The phrase “The Golden Age of Spain” is one that is deeply familiar to me from my childhood. My mother was born in Antofagasta, in Chile, and as a boy I was brought up on books that told of the wonderful deeds of the explorers such as Christopher Columbus, and the conquistadors, men who, with a few companions, overthrew vast empires and claimed them for Spain, and, of course, for the Catholic faith. How thrilled I was that Columbus’s flagship was called the Santa Maria and that his first act on landing in the New World was to plant the Cross! How correspondingly disappointed I was to read about the defeat of the Spanish Armada in 1588, an event that used to be seen as the end of the Golden Age, just as the reconquest of Granada in 1492 (the same year as Columbus’s first voyage) marked its opening.
I will be forever grateful to my mother for bringing me up so politically incorrectly. The great excitement of history is with me still, and thus it is with intense interest I have just read about the most recent archaeological discoveries in Peru, as reported by the Daily Telegraph. Archaeologists have recently uncovered evidence of the mass sacrifice of children at a site called Las Llamas. We read:
“…[B]esides the bones [of 140 children], researchers also found footprints that have survived rain and erosion. The small footprints indicate the children were marched to their deaths from Chan Chan, an ancient city a mile away from Las Llamas… [T]he children’s skeletons contained lesions on their breastbones, which were probably made by a ceremonial knife. Dislocated ribcages suggest that whoever was performing the sacrifices may have been trying to extract the children’s hearts.”
All this represents an inconvenient truth for those who would like to have us believe that the Spanish conquest of the New World was not a good thing. Pre-Colombian civilizations, which achieved a great deal, as any visit to a museum in Mexico will show, nevertheless had great drawbacks, as any honest observer must admit. The same is true, of course, of the Spanish Empire in the New World, but, and it remains a huge but, the Spanish abolished human sacrifice and banished the sort of errors that made people think that human sacrifice was either good or necessary.
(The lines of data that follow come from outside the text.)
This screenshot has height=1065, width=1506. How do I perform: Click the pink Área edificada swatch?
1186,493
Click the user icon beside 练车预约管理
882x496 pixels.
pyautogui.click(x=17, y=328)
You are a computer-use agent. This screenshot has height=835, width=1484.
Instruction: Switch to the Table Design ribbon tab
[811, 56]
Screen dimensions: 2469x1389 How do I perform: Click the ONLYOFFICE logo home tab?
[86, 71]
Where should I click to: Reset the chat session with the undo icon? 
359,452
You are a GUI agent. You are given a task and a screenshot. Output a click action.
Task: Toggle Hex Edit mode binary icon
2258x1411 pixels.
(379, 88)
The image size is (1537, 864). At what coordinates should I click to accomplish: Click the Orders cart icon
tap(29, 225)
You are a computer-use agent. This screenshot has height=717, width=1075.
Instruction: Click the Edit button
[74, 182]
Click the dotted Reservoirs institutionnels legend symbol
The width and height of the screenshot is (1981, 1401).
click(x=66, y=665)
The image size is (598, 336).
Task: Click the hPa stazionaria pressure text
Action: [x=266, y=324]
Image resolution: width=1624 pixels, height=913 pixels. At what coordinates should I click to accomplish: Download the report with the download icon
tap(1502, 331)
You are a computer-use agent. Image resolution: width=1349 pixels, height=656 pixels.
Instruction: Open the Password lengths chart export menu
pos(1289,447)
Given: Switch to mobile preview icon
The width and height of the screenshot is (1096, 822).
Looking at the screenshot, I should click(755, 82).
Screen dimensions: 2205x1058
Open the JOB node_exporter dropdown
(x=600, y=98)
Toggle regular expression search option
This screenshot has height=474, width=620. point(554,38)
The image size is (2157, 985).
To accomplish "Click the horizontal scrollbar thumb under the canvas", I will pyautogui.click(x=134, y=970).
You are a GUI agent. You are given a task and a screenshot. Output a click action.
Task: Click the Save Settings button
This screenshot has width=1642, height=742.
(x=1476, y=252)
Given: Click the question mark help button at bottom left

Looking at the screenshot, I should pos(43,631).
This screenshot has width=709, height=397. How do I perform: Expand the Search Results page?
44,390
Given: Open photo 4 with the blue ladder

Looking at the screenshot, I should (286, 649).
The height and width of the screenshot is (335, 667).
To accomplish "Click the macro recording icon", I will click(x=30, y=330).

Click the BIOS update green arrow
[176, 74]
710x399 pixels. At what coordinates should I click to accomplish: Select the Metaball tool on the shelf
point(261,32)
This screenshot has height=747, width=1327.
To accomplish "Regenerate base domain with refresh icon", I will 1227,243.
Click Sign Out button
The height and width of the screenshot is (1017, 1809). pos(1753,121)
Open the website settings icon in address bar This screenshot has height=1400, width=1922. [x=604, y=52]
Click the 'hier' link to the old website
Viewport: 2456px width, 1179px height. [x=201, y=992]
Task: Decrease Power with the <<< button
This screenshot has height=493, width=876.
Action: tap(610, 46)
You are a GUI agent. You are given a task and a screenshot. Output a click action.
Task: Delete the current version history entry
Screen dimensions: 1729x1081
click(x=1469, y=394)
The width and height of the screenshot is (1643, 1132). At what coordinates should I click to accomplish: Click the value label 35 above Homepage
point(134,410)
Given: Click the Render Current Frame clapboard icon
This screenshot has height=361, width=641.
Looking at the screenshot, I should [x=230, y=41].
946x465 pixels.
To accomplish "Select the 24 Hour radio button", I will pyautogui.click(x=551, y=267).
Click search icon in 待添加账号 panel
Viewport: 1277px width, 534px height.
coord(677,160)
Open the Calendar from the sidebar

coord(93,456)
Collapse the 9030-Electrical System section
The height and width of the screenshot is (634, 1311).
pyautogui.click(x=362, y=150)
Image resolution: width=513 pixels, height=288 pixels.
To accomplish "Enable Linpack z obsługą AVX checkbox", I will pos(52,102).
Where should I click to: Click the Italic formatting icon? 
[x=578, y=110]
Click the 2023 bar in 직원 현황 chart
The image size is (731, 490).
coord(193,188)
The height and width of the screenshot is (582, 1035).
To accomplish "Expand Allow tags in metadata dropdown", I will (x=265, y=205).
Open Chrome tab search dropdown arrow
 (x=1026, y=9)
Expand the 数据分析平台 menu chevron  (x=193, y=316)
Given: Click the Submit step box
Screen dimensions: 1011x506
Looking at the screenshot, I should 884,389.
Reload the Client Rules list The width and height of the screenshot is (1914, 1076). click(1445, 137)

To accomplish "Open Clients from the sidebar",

The discovery of this site of mass child sacrifice in Peru could provide ammunition for those who want to see European values as innately superior to those of pre-Colombian America. Conversely, it could be used by moral relativists to claim that child sacrifice is not per se an innately evil thing, and that we must not judge other societies which are very different from our own by the standards we would judge ourselves. However, my own view of things is clear, though some might find it simplistic: no intrinsic evil – and child murder is a clear example of such – is ever to be tolerated, for whatever reason, and the fact that the society that once practiced child sacrifice at Las Llamas no longer exists is a cause for satisfaction. Thank God for the conquistadors.
According to the Telegraph, the experts think that this orgy of child (and animal) sacrifice may have been an attempt to assuage the anger of the gods manifested in bad weather conditions. That makes a sort of sense, but it is useful to see just how greatly the mindset that has recourse to human sacrifice differs from the Christian vision of life. The universe is not ruled by cruel and impersonal deities; we are not insignificant creatures at the mercy of malign cosmic forces; each one of us is loved by God, a God, moreover, who sent His Son to die for us. If we believe this, the idea of sending our children to die for the gods becomes anathema. As for societies that sacrifice children, for whatever reason, let the dead civilizations of pre-Colombian America be a warning from history.